Xi procura manter viva a imagem "do tipo certo de Mao"

Um chinês, porém, já falou publicamente sobre a sua experiência durante esse período. Xi Jinping sentiu o impacto da Revolução Cultural na pele. O seu pai, Xi Zhongxun, era um membro destacado do Partido que foi purgado pelo próprio Mao. Uma das suas irmãs enforcou-se, resultado da perseguição de que foi vítima.
O próprio Xi foi considerado um “inimigo de classe” e sujeito a uma sessão pública de humilhação, onde foi obrigado a adotar a posição do avião. A sua mãe, que assistia na audiência, gritou juntamente com os restantes “Abaixo Xi Jinping”, provavelmente demasiado assustada pelo que poderia acontecer se não o fizesse.
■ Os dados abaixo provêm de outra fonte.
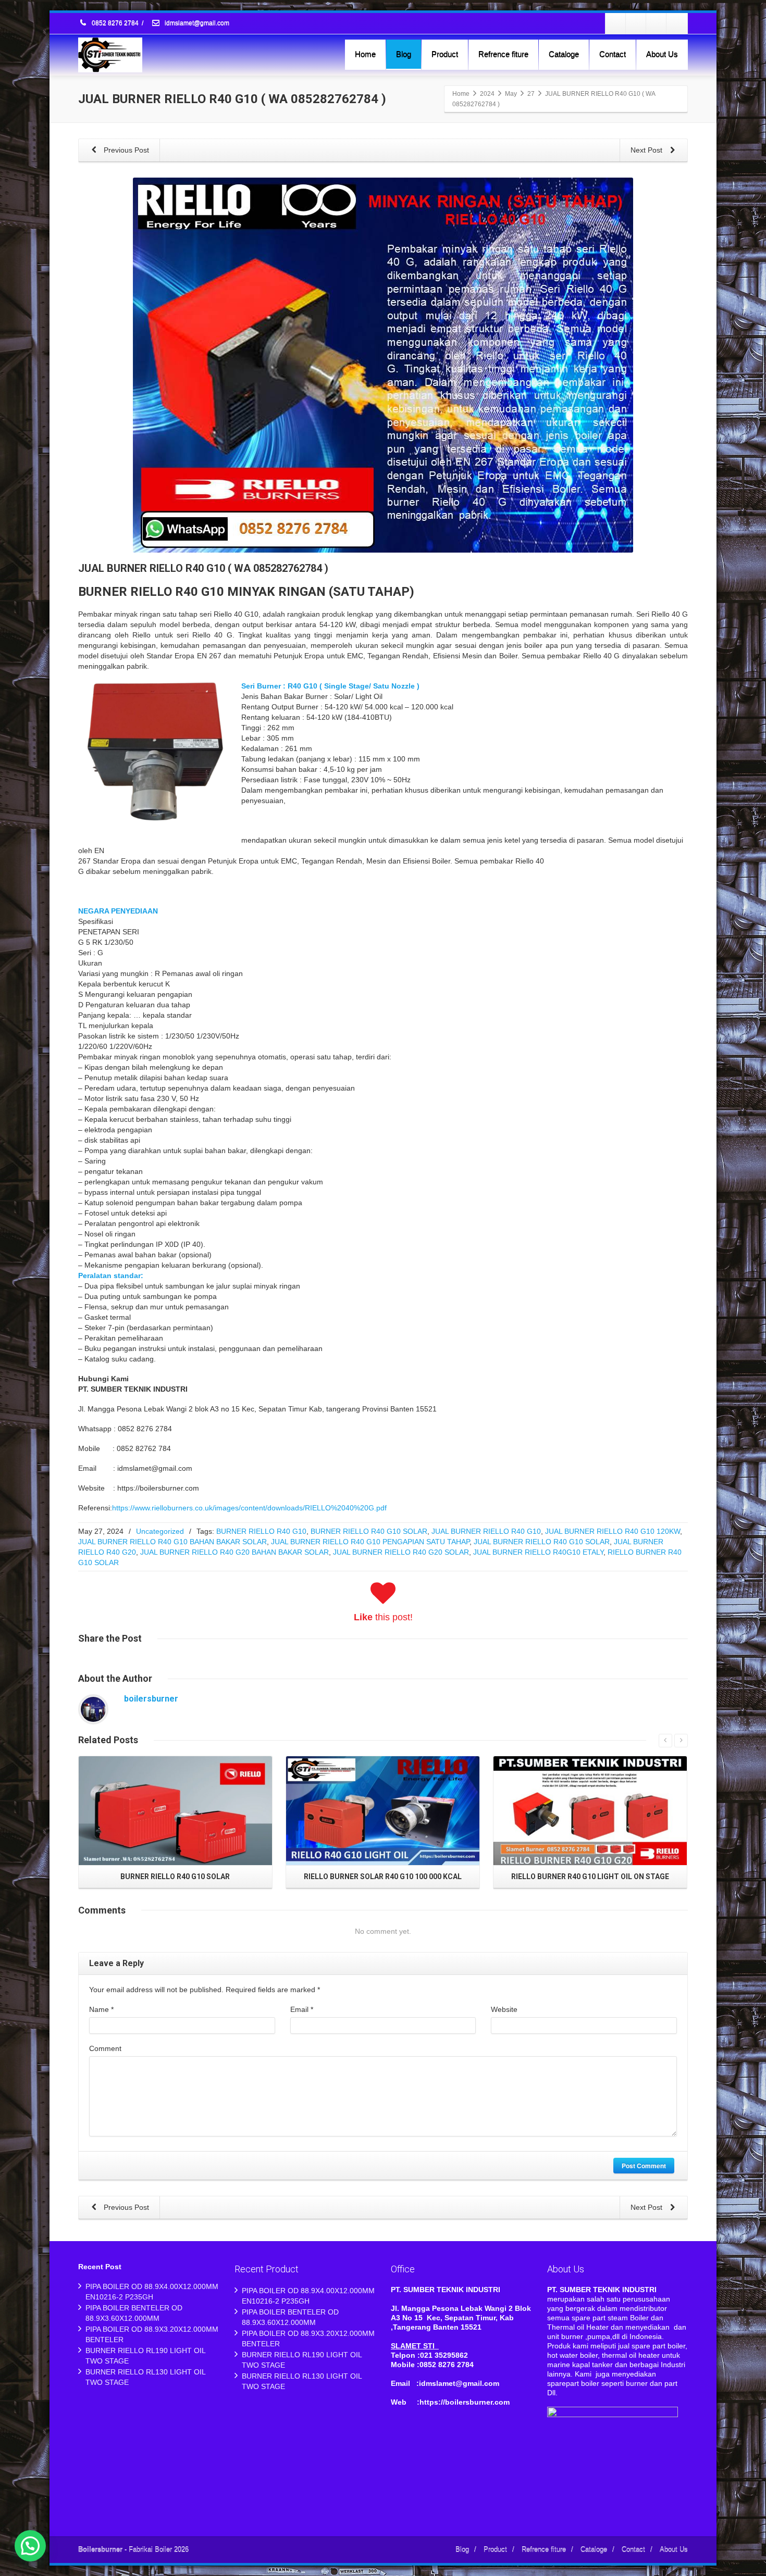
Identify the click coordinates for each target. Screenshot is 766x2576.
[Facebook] (616, 23)
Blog (403, 53)
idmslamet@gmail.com (196, 23)
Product (444, 53)
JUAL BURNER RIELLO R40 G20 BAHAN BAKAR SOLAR (234, 1552)
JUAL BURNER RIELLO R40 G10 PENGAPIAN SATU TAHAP (370, 1541)
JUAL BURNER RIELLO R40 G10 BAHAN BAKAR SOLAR (172, 1541)
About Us (662, 53)
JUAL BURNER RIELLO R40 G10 (486, 1531)
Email (301, 2009)
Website (504, 2009)
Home (365, 53)
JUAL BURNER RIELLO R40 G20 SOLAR (401, 1552)
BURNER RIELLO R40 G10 (261, 1531)
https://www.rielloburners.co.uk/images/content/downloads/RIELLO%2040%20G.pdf (249, 1508)
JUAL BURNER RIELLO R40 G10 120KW (612, 1531)
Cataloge (564, 53)
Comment (105, 2048)
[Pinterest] (676, 23)
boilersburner (151, 1699)
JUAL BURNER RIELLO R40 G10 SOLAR (542, 1541)
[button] (30, 2545)
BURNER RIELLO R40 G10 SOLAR (369, 1531)
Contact (612, 53)
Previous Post (125, 150)
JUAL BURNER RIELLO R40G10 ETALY (538, 1552)
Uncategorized (160, 1531)
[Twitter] (636, 23)
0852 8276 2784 (115, 23)
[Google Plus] (656, 23)
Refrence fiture (503, 53)
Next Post (647, 150)
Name (101, 2009)
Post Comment (644, 2165)
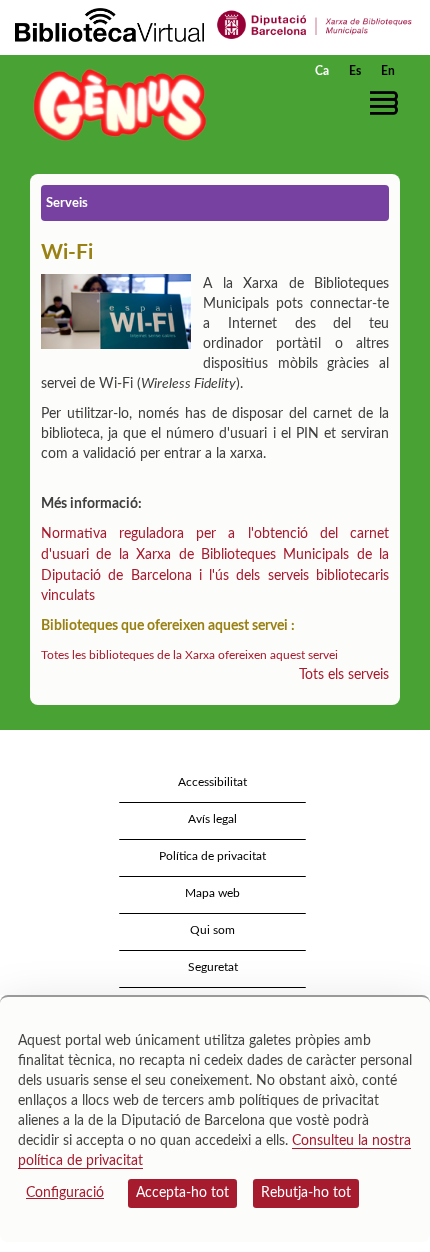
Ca (322, 71)
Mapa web (212, 893)
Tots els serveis (344, 675)
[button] (387, 103)
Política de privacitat (212, 856)
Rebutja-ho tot (306, 1193)
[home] (115, 104)
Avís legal (212, 819)
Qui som (212, 930)
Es (355, 71)
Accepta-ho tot (182, 1193)
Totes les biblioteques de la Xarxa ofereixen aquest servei (189, 655)
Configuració (65, 1193)
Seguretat (213, 967)
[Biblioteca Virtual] (109, 24)
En (388, 71)
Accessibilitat (212, 782)
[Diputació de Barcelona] (315, 24)
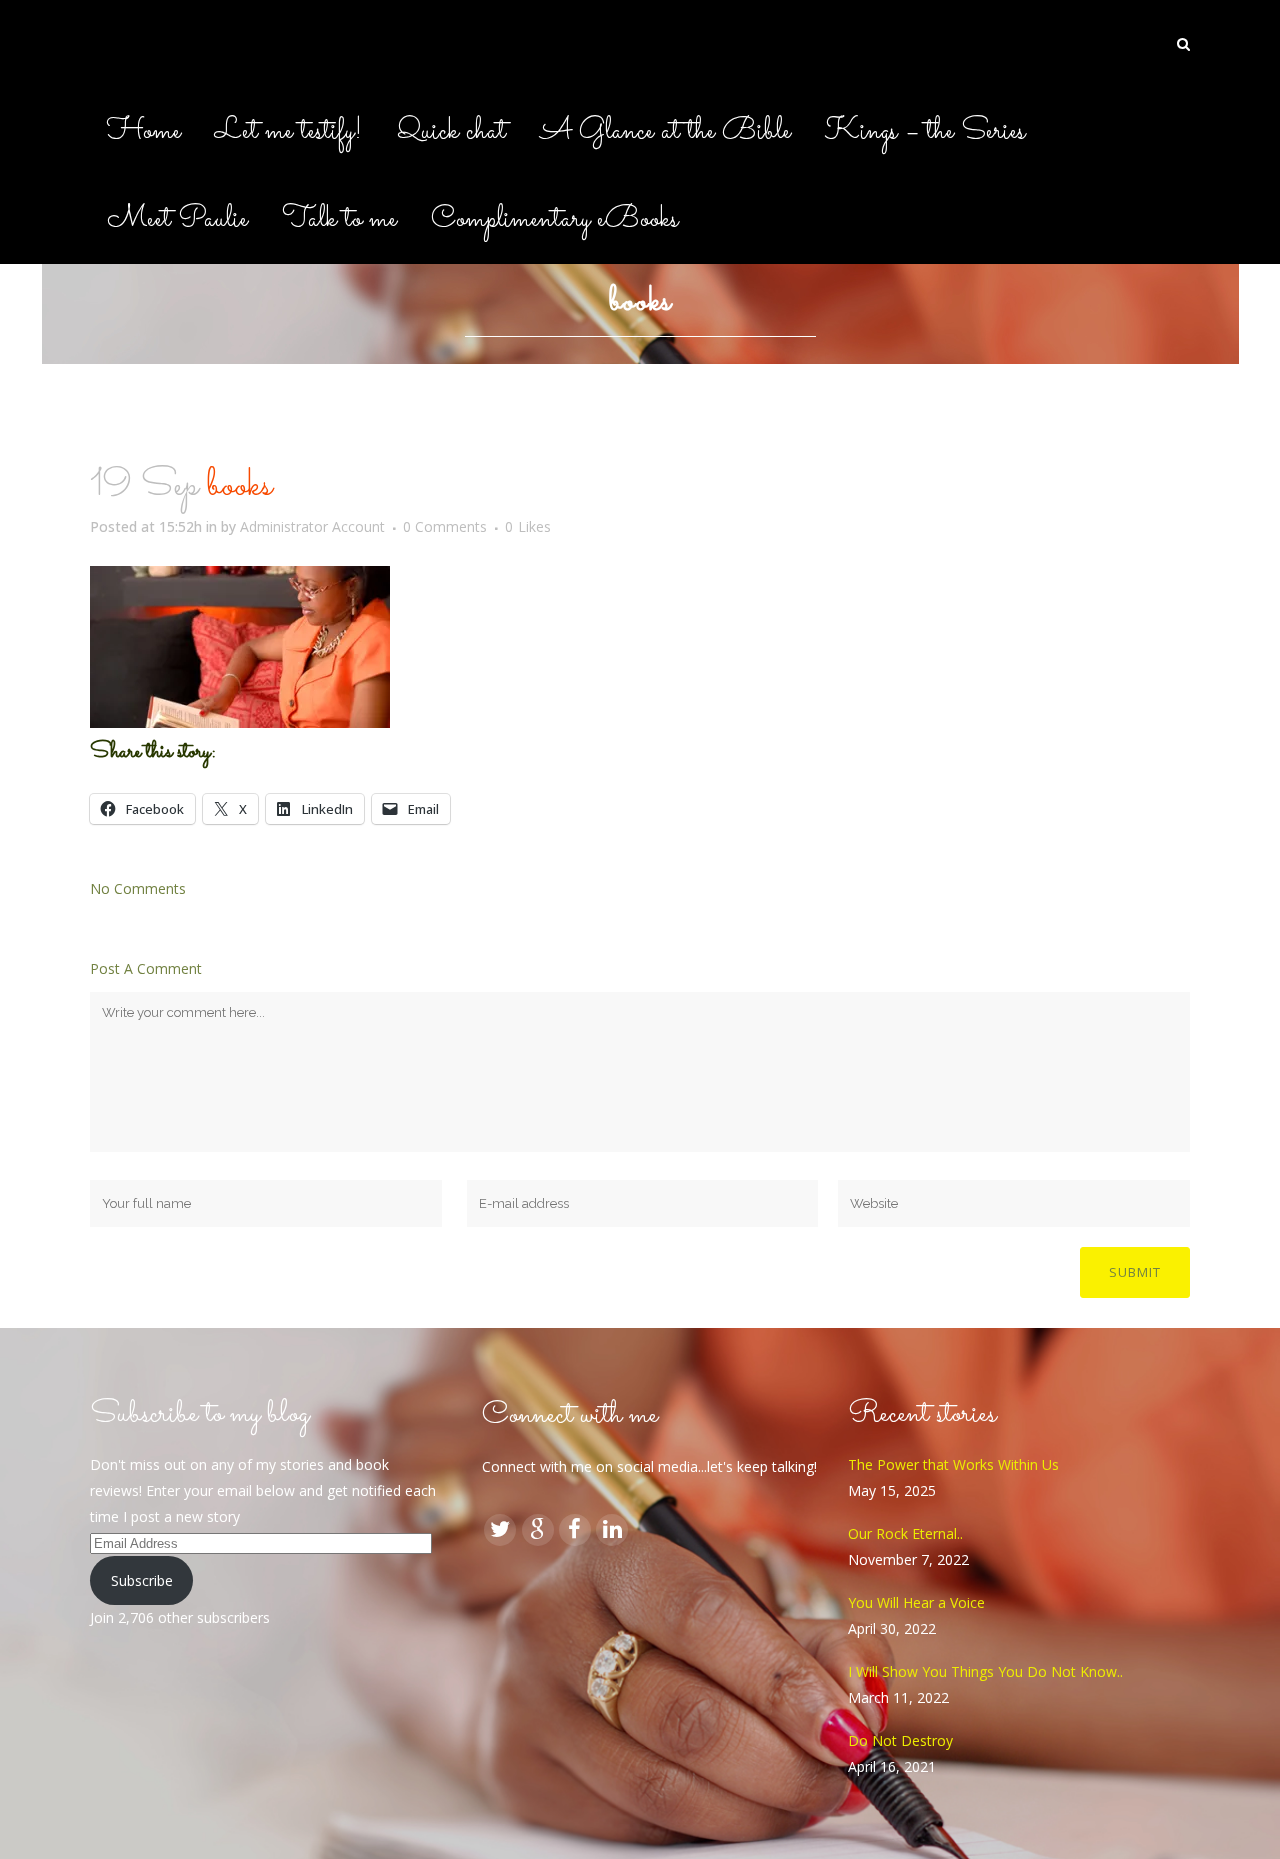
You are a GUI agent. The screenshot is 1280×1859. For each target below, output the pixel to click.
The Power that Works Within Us (953, 1464)
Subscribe (142, 1580)
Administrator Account (312, 526)
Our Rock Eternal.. (905, 1533)
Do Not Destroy (900, 1740)
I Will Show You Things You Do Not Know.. (985, 1671)
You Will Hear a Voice (916, 1602)
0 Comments (445, 526)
Aos 15 anos, Xi foi enviado para viver com camponeses numa aldeia, onde morou numa gruta.
O Presidente chinês recorda essa experiência como algo que o fez amadurecer e, surpreendentemente, reforçar a sua fé no Partido. “Quando cheguei aos 15 anos, estava ansioso e confuso. Quando saí, aos 22, os meus objetivos de vida estavam firmes e eu estava cheio de confiança.” Apesar da violência que viveu, foi precisamente essa experiência que o fez dedicar-se mais ao PCC: “Levou-o a duvidar, mas ele decidiu no entanto que só o Partido podia salvar a China”, resume Joseph Toringian, que é também autor do livro Os Interesses do Partido em Primeiro Lugar: A Vida de Xi Zhongxun, Pai de Xi Jinping (sem edição em português).
Kerry Brown explica como, contraintuitivamente, esse passado tornou Xi mais devoto de Mao Tsé-Tung: “Ele via Mao como misericordioso. Era uma figura quase divina, alguém que, apesar de tudo, poupou a sua família. Ele tentou juntar-se ao partido dez vezes e, à décima, teve sorte. Acho que Xi Jinping sente que era um pecador que foi poupado por Mao e que chegou ao poder por causa de Mao. É uma psicologia complexa.”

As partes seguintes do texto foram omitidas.